SHORT TASK: Convert each line of the records below into a string in a single JSON list, one string per line, and leave out any blank lines.

TASK DATA:
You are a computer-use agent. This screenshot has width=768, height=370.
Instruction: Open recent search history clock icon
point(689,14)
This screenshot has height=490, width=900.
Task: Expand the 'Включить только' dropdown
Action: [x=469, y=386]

SOLUTION FOR THIS PROBLEM:
[
  "You are a computer-use agent. This screenshot has width=768, height=370.",
  "Instruction: Open recent search history clock icon",
  "point(689,14)",
  "This screenshot has height=490, width=900.",
  "Task: Expand the 'Включить только' dropdown",
  "Action: [x=469, y=386]"
]